To those familiar with the arcana of Sydney topography, the word “Pinchgut” is synonymous with Fort Denison, since the original name of the fort was “Pinchgut Island”. For music lovers, the name is evocative of an opera company that rediscovers gems of the Baroque and early Classical operatic oeuvre. Pinchgut Opera’s production of the French composer André-Ernest-Modeste Grétry’s L’Amant Jaloux was brilliantly choreographed, sung and staged, while the Orchestra of the Antipodes generated a fresh, crisp sound led by the inimitable Erin Helyard who conducted the orchestra from the keyboard.
It is easy to hear the influence of Grétry on the young Mozart (it has been asserted that Mozart and his librettist da Ponte were familiar with Grétry’s operas). Indeed, many of L’Amant’s arias and orchestral lines could easily have been plucked out of Figaro or Così Fan Tutte. The narrative of the opera is typically French despite its Spanish setting: characters desperately fall in and out of love; soldiers serenade loved ones; fussy maids stir up trouble at delicate moments; identities are mistaken which only heightens amorous jealousy; and a patriarch frets over the financial ramifications of his children’s (re)marriage. David Fleischer’s set design, with its doors, nooks and crannies allowed the melodrama to majestically and comically unfold.
An interesting addition to the performance was the use of English dialogue by Andrew Johnston. This made the opera very accessible, and the wittiness of the dialogue was enhanced by the genuinely amusing acting. The singing itself was tremendous, with the romantic exchange between Don Alonze (Ed Lyon) and Léonore (Celeste Lazarenko) particular highlights. Andrew Goodwin captured Florival’s desperation and honour, with the aria Tandis que tout sommeille at once hilarious and beautiful, while the voice of Alexandra Oomens as Isabelle was penetrating and touching, as in the duet Je sens bien que votre hommage. The opening exchanges between the grandiose Don Lopez (David Greco) and the fusspot Jacinte (Jessica Aszodi) were highly entertaining. Greco’s voice was deep and pure throughout which gave much gravitas to the Don.
David Greco (Lopez) and Jessica Aszodi (Jacinte) © Prudence Upton
A delight of the performance was the inclusion of two entr’actes, a work by Hummel with Stephen Lalor on mandolin, and a Flute Concerto by Grétry himself, performed by Melissa Farrow on baroque flute.
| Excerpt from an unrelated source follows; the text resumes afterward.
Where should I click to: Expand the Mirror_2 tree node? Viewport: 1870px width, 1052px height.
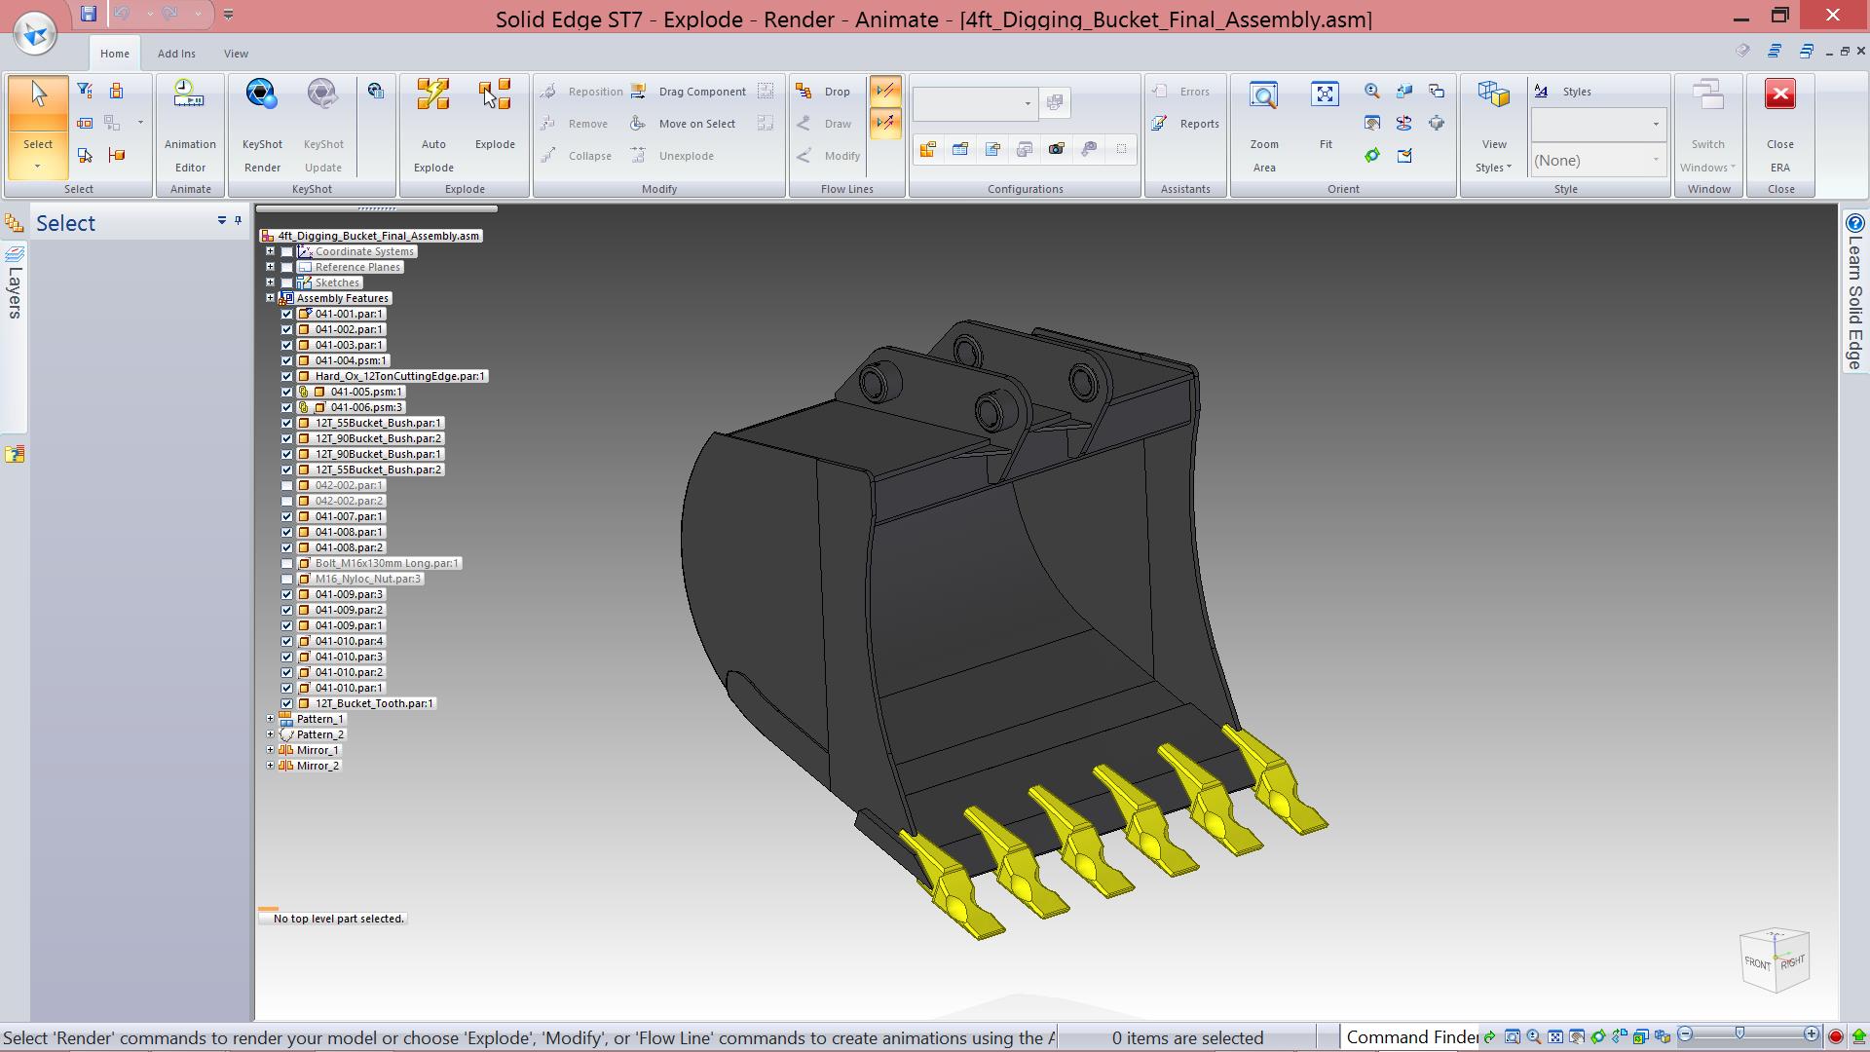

These provided temporary respite from the machinations of the lovers, while being moving in their own right.
The whole concert had a touchingly Australian feel, perhaps owing to the name of the company, perhaps to the snippets of Aussie accents throughout the dialogue, or perhaps to the knowledge that the performance boasted an orchestra and a cast of singers all of whom are extremely talented Australian musicians. The success of this performance (the concert hall was packed) is testament to the vivacity of Australian music culture, which continues to lead the way in quality and novelty. This is a performance that should not be missed!